Reseller Web Hosting
A reseller operates components of a Web hosting operation using services, infrastructure and equipment provided by another Web hosting service. Some resellers operate full-fledged businesses using the hardware, software, network and logistical support of another Web hosting firm, while others simply operate as sales agents for other Web hosting companies, offering discounts and providing low-level technical support.

Resolution
The fineness of detail attained by a printer or a monitor in producing an image. For printers that form characters from small, closely spaced dots, resolution is measured in dots per inch, or dpi, and ranges from about 125 dpi for low–quality dot–matrix printers to about 600 dpi for some laser and ink–jet printers (typesetting equipment can print at resolutions of over 1000 dpi).

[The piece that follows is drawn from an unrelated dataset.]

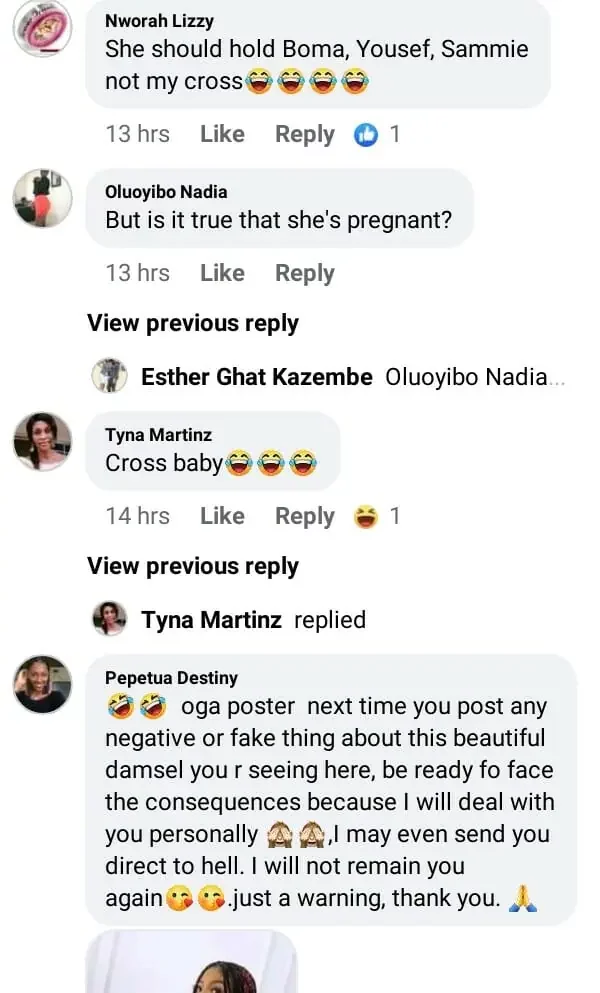Expand previous reply under Oluoyibo Nadia's comment
600x993 pixels.
pos(193,323)

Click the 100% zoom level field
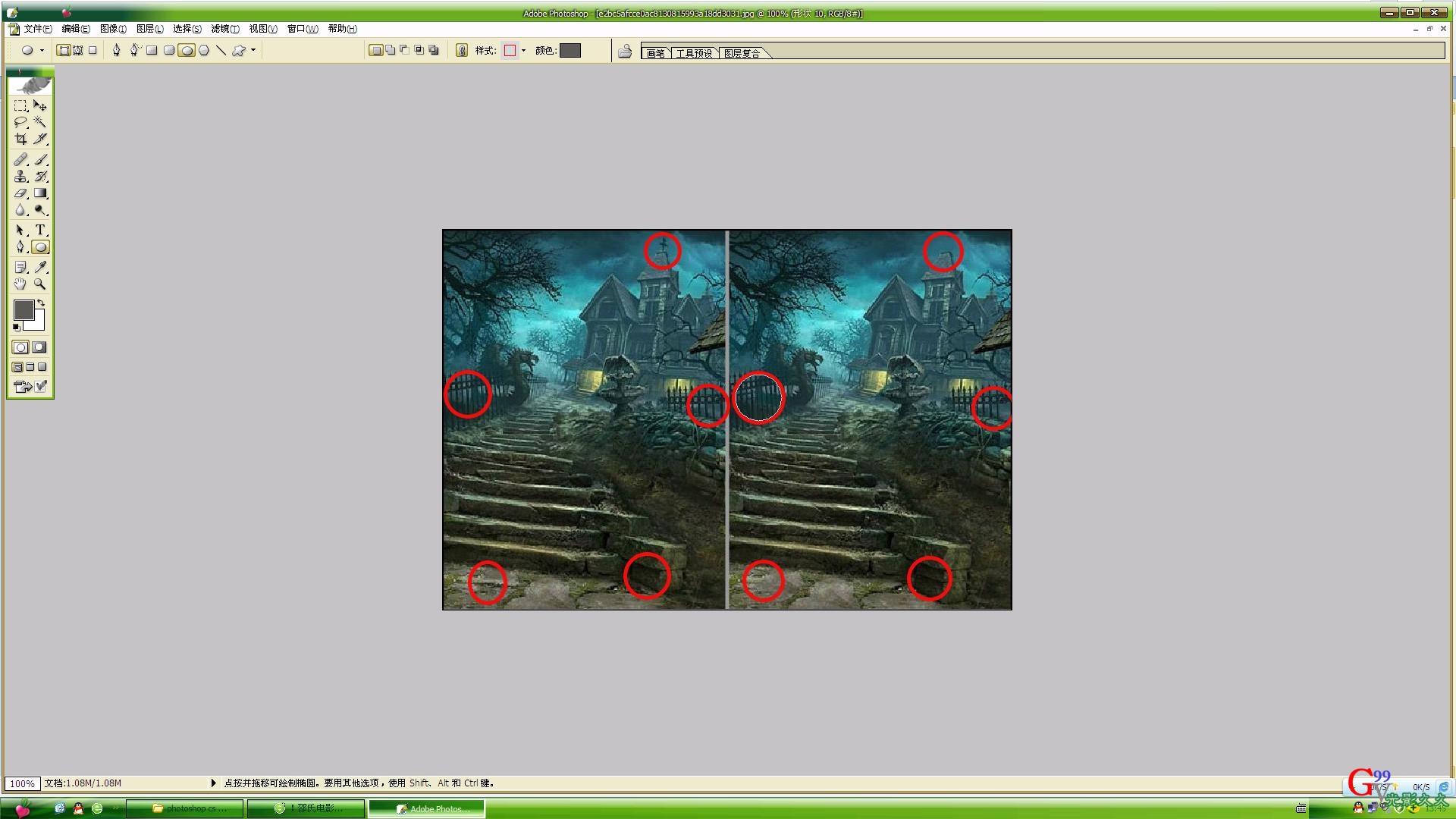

For a video display, the number of pixels is determined by the graphics mode and video adapter, but the size of the display depends on the size and adjustment of the monitor; hence the resolution of a video display is taken as the total number of pixels displayed horizontally and vertically. See also high resolution, low resolution. 2. The process of translation between a domain name address and an IP address.

Resolver
Client part of the DNS client/server mechanism. A resolver creates queries sent across a network to a name server, interprets responses, and returns information to the requesting programs.

Resource Record
DNS configuration record, such as SOA, NS, A, CNAME, HINFO, WKS, MX and PTR that comprises the data within a DNS zone.

Retry Field
Fifth field in an SOA record. If a refresh attempt fails, a server will retry this after many seconds. Not used by a primary server.

Reverse Domain
Same as Reverse Zone : A reverse zone is a zone whose purpose is the mapping of IP addresses to names. Nearly all reverse zones are descended from the IN-ADDR.ARPA zone.

Reverse Record
Pointer Record. Also called a reverse record. A PTR record associates an IP address with a canonical name. PTR records should point to a name that can be resolved back to the IP address. The name of the pointer record is not the IP address itself, but is the IP address’ four IP octets in reverse order followed by IN-ADDR.ARPA.

Reverse Zone
A reverse zone is a zone whose purpose is the mapping of IP addresses to names. Nearly all reverse zones are descended from the IN-ADDR.ARPA zone.

RJ-11
A standard connector that is used to connect to the telephone line.

RJ-45
A standard connector that is used to connect to the Ethernet network.

Rollovers
A script such as java can do an image swap or text feature on a mouse over, or rollover.

Root Server
A machine that has the software and data needed to locate name servers that contain authoritative data for the top-level domains (e.g., root servers know which name servers contain authoritative data for com, net, ch, uk, etc.). The root servers are, in fact, name servers and contain authoritative data for the very top of the Domain Name System (DNS) hierarchy. Currently, technical specifications limit the number of root servers to 13. These machines are currently located around the globe, in the U.S., the U.K., Sweden, and Japan.

Root Zone
The ancestor of all zones, the parent of the top level domains.

Round Robin Load Sharing
Old style of a load sharing system without any fault tolerance. A native feature of most major servers; If multiple resource records of the same name and type are found, all will be sent; However, their order will be rotated for successive queries. For example, identical A records could point to different IP Addresses. This works for load sharing because web browsers and other clients usually only expect only one record of the appropriate type in response, and ignore further records after the first. Can cause problems with PTR records, causing mail delivery problems because IPs might not resolve back to the name expected.

Router
A network device (can be a dedicated computer) that is used to connect two or more networks together and route packets between them.

RP Record
A Responsible Person Record is informational, not functional. Used to indicate the person responsible for the domain name.

RSA
A public key cryptosystem developed by Ron Rivest, Adi Shamir, and Leonard Adleman. It can be used to encrypt session keys and to generate digital certificates.